In this article, Sheldon Richman rightly slams Geithner’s comments:
I see four pernicious assumptions right off the bat. Geithner assumes:
1) Incomes are a common-pool resource the use for which is properly the government’s province, thus
2) Cutting taxes – that is, leaving additional money in the pockets of those acquire it – is a form of government spending.
3) Whether a sum of money is to be left in someone’s pocket is properly determined according to politicians’ and their court economists’ estimate of its effect on the macroeconomy.
4) Politicians know better what to do with the money than do those who will receive it through their transactions.
Balderdash. All of it.
Moreover, as Richman points out, Geithner assumes that the only way to possibly reduce deficits is by confiscating more of the legally earned income of individuals. Reducing the amount of our money the government spends never crosses Geithner’s mind, even though to “pay” for extending the tax cuts would amount to reducing by less than 2 percent the annual federal budget.

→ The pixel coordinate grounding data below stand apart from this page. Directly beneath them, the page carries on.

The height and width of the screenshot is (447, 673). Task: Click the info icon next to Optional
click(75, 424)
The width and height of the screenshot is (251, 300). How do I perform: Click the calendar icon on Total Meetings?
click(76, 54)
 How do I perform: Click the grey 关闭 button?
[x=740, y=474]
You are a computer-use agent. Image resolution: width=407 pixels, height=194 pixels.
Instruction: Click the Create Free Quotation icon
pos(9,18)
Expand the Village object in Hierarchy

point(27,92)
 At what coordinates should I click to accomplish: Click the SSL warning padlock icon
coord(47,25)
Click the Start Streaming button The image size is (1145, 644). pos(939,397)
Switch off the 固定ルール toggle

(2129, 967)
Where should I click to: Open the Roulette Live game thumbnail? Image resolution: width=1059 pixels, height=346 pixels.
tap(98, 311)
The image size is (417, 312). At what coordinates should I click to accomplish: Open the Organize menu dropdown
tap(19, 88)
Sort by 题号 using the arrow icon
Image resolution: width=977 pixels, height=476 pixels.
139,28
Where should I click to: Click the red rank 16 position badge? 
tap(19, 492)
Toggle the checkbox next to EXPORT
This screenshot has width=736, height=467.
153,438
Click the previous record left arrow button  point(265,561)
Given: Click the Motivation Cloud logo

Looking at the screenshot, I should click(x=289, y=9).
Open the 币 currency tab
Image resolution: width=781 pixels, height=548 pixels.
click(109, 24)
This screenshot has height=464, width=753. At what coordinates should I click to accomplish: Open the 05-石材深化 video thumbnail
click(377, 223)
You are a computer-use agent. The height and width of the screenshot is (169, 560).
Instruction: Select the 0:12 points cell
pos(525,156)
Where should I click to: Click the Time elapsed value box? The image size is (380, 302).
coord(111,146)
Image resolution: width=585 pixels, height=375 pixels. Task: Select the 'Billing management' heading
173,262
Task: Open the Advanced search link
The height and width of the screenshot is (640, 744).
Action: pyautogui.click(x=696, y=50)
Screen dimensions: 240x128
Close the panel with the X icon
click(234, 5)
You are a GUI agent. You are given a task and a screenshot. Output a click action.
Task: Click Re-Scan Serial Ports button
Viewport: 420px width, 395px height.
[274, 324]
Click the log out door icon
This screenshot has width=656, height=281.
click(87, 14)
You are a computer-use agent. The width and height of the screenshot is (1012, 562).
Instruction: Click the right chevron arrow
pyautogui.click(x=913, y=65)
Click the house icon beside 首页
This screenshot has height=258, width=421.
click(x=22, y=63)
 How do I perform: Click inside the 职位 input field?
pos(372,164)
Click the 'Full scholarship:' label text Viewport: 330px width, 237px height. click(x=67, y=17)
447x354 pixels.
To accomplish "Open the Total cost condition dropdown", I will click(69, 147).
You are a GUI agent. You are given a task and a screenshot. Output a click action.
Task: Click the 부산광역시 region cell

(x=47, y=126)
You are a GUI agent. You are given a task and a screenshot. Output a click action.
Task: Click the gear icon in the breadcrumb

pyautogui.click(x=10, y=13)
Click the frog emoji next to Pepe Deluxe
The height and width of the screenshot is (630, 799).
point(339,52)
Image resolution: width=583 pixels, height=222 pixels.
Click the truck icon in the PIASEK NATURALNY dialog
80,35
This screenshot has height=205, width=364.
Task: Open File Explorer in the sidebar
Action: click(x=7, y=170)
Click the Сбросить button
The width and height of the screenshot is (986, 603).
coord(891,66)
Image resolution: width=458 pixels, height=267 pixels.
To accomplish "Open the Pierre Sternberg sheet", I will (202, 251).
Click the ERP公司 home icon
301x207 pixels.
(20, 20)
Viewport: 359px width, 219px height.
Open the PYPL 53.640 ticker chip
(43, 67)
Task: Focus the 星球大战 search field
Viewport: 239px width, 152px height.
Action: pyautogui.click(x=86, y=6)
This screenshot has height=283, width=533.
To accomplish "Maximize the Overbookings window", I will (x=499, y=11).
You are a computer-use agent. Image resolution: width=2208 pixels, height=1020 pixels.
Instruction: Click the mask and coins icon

Richman concludes that transferring more wealth from those who rightly earned it into the hands of politicians is rarely a good idea:
Finally, even if all that I’ve said were invalid, there remains the unalterable fact that if the tax cuts expire, politicians will control the money. They say they will pay down the debt, but who in his right mind believes that? They’re more likely to bail someone out. Government as we know it is a transfer machine.
Sen. John Kerry says this is no time to “reward” – with tax cuts – people who have done well financially. His alternative is to reward the politicians who have made such a mess of things. That his suggestion fails to evoke universal scorn only shows what bad shape this country is in.